**Texte fourni**
>>>>
IV. Les questions en litige et la norme de contrôle

[24] Les demandeurs ne contestent pas les motifs de la décision. Par conséquent, les questions sont les suivantes :

(1) La SAR a‑t‑elle entravé l’exercice de son pouvoir discrétionnaire en s’appuyant sur l’Avis de pratique?

(2) Y a‑t‑il eu manquement au principe d’équité procédurale ou à la justice naturelle attribuable à l’incompétence du conseiller juridique?

[25] Dans la décision Matharoo c Canada (Citoyenneté et Immigration), 2020 CF 664 [Matharoo], la juge Elliot a examiné la norme de contrôle relativement à la question de l’entrave à l’exercice du pouvoir discrétionnaire : « La question de savoir s’il y a eu entrave à l’exercice du pouvoir discrétionnaire ne se prête pas particulièrement à l’application d’une norme de contrôle, car une décision qui découle d’un pouvoir discrétionnaire limité est automatiquement déraisonnable. Il est donc préférable de trancher cette question en se demandant si la décision découle d’un pouvoir discrétionnaire limité […] » (au para 21, citant Austin c Canada (Citoyenneté et Immigration), 2018 CF 1277 au para 16).
<<<<
**Lignes affichées**
>>>>
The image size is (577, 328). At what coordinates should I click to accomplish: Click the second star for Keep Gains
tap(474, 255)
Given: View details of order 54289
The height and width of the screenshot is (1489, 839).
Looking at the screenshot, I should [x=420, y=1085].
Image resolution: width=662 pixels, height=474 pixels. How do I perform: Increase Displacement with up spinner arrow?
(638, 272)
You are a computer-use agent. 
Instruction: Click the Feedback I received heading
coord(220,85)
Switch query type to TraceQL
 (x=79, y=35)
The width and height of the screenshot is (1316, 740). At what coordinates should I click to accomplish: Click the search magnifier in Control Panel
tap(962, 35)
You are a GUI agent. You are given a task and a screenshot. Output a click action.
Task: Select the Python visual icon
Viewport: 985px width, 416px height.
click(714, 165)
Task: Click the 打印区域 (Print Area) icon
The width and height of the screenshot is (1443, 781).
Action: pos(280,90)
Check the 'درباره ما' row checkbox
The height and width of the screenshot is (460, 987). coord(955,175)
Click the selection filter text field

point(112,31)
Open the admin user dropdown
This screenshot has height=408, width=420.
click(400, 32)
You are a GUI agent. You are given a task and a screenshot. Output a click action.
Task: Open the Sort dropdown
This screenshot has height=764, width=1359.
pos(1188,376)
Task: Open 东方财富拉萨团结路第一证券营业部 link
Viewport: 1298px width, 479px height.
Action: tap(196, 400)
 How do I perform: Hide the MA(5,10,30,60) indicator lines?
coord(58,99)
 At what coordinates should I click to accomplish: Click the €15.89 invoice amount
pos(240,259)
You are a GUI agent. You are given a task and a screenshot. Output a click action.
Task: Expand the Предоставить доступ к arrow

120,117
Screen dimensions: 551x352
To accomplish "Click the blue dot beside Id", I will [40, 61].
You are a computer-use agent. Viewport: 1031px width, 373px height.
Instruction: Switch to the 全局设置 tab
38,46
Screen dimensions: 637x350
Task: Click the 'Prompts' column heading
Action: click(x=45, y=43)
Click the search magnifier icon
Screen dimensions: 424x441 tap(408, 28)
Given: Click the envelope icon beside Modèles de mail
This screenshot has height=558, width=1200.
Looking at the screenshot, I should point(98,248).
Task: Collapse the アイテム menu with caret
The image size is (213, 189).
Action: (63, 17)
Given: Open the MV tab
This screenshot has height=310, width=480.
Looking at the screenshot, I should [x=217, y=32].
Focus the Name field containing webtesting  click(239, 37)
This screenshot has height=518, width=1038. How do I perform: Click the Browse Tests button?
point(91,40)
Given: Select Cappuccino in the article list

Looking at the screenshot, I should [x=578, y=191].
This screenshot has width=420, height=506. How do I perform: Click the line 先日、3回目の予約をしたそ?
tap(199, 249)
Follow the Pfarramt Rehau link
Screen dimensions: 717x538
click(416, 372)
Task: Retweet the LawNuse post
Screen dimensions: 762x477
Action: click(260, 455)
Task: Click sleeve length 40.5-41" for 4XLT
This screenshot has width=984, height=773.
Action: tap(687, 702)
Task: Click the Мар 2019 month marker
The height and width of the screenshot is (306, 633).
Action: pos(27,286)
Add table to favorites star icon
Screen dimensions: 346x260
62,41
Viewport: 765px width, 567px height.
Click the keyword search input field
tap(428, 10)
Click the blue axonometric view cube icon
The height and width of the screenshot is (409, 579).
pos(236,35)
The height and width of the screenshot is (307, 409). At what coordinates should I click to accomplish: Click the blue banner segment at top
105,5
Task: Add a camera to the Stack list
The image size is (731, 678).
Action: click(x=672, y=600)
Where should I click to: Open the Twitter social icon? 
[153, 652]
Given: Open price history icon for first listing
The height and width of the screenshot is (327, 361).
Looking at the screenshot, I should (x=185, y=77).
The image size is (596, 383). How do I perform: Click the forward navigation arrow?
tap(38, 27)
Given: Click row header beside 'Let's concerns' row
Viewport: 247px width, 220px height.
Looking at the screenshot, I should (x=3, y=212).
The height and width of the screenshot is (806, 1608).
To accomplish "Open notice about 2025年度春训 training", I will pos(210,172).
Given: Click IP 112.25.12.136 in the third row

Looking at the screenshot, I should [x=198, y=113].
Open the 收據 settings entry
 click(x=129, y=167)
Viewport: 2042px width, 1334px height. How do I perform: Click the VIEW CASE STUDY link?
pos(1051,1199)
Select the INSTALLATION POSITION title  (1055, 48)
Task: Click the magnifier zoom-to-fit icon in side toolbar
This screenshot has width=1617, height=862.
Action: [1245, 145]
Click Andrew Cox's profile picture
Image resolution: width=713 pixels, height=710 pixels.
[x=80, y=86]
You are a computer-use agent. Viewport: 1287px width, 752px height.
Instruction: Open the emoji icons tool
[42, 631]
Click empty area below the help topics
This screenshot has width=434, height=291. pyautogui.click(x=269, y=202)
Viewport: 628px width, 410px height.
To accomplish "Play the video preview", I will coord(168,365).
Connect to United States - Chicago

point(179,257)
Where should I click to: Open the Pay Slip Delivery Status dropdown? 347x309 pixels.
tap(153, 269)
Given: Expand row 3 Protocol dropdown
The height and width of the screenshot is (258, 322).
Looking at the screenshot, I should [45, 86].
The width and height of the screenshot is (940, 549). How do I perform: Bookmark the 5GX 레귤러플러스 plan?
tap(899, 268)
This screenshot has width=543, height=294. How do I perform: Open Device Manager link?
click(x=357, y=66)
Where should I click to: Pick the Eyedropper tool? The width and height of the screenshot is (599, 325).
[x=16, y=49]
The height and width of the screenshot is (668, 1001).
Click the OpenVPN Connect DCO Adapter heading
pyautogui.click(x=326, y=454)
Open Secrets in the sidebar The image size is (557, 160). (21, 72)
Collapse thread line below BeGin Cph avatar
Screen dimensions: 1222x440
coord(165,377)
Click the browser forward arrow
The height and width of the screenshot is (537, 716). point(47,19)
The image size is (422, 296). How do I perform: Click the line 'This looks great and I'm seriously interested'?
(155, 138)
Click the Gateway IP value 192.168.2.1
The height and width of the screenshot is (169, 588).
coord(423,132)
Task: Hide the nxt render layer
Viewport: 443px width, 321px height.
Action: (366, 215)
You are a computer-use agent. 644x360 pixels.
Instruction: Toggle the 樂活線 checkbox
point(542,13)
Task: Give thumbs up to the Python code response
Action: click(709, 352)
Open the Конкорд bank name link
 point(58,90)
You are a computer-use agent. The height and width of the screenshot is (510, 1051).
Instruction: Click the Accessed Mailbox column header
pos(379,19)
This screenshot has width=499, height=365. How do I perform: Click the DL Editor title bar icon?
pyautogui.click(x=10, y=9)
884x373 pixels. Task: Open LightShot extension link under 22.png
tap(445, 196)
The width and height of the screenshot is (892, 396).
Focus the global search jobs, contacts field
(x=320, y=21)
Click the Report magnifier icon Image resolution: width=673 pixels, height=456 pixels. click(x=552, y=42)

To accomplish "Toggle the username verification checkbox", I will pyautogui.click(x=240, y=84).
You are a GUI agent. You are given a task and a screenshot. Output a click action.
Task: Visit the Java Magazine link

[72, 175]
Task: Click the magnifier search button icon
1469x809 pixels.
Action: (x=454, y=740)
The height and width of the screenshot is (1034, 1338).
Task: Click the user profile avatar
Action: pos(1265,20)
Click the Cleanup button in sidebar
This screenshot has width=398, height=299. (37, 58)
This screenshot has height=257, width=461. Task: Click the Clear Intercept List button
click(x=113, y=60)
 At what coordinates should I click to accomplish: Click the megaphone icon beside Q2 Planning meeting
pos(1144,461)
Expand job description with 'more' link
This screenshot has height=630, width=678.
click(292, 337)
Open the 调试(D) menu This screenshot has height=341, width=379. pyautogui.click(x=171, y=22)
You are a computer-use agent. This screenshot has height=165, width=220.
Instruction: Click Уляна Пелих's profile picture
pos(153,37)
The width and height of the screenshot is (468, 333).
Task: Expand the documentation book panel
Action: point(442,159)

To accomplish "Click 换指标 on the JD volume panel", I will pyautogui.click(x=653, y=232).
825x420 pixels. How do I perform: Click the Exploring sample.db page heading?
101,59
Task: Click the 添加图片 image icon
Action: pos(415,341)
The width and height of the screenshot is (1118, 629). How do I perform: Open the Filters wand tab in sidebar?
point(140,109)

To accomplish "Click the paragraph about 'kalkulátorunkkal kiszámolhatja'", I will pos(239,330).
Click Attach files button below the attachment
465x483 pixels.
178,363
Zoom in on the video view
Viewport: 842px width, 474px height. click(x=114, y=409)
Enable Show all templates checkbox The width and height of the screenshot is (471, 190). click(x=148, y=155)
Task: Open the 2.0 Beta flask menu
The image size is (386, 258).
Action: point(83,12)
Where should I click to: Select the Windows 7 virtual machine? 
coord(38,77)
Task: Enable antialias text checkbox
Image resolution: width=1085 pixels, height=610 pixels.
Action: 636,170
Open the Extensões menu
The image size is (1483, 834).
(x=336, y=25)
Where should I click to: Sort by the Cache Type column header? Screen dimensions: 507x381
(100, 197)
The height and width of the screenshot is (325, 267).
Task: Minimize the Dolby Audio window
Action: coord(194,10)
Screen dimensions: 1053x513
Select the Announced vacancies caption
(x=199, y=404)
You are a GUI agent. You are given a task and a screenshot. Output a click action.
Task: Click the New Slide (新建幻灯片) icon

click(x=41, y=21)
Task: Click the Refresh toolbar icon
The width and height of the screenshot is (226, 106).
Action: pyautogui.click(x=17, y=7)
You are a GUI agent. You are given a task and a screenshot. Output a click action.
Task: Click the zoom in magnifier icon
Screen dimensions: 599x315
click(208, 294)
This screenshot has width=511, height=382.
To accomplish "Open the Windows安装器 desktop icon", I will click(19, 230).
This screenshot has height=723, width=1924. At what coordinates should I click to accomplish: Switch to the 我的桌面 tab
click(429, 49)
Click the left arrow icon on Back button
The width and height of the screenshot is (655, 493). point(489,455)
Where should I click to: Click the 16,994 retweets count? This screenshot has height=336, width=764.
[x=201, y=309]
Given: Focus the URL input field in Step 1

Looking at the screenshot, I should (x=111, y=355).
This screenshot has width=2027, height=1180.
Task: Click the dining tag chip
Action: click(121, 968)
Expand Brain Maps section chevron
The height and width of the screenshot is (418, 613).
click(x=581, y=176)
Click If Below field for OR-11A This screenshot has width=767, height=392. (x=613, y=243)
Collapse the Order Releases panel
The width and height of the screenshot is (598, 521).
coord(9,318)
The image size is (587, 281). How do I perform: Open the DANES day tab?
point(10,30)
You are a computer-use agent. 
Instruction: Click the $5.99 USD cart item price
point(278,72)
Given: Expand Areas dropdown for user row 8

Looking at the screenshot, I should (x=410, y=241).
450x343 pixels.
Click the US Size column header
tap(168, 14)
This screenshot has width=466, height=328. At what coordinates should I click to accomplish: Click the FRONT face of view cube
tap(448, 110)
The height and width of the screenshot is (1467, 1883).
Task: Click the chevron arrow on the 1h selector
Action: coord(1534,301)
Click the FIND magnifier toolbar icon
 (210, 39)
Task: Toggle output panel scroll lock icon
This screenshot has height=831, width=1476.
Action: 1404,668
<<<<
**Exercice écrit A**
D'après le texte fourni, qu'est-ce que les demandeurs ne contestent pas?
**Exercice écrit B**
Expliquez, en vous appuyant sur le texte fourni, pourquoi la question de l'entrave à l'exercice du pouvoir discrétionnaire ne se prête pas particulièrement à l'application d'une norme de contrôle.
**Exercice écrit C**
Poursuivez le texte sur les questions en litige et la norme de contrôle à partir de la dernière phrase donnée.
Les lignes forment un matériau à part, indépendant du texte fourni.

**Réponse attendue A**
Les demandeurs ne contestent pas les motifs de la décision.

**Réponse attendue B**
Selon la juge Elliot dans Matharoo, une décision qui découle d'un pouvoir discrétionnaire limité est automatiquement déraisonnable. Il est donc préférable de se demander simplement si la décision découle d'un pouvoir discrétionnaire limité.

**Réponse attendue C**
[26] La seconde question est susceptible de contrôle selon la norme de la décision correcte, parce qu’il est question d’un manquement au principe de l’équité procédurale (Canada (Ministre de la Citoyenneté et de l’Immigration) c Khosa, 2009 CSC 12 au para 43; Association canadienne des avocats et avocates en droit des réfugiés c Canada (Immigration, Réfugiés et Citoyenneté), 2020 CAF 196 au para 35; Canada (Ministre de la Citoyenneté et de l’Immigration) c Vavilov, 2019 CSC 65 au para 23. Selon la norme de la décision correcte, il n’y a pas lieu de faire preuve de déférence envers le décideur. La Cour effectue sa propre analyse et se demande si la décision était la bonne (Dunsmuir c Nouveau‑Brunswick, 2008 CSC 9 au para 50).

V. Positions des parties

A. La position des demandeurs

[27] Les demandeurs soutiennent que la SAR a entravé l’exercice de son pouvoir discrétionnaire en s’appuyant sur l’Avis de pratique pour trancher l’appel. Selon eux, la SAR a utilisé une formalité procédurale pour éviter d’analyser adéquatement les questions de fond qu’ils ont soulevées.

[28] Les demandeurs soutiennent également que l’incapacité du conseil devant la SAR de les représenter adéquatement a entraîné un manquement à la justice naturelle. Les demandeurs se sont conformés au protocole de la Cour, Concernant les allégations formulées contre les avocats ou contre d’autres représentants autorisés au cours des instances de la Cour fédérale en matière de citoyenneté, d’immigration et de personnes à protéger [Protocole de procédure], en donnant un avis au conseil devant la SAR.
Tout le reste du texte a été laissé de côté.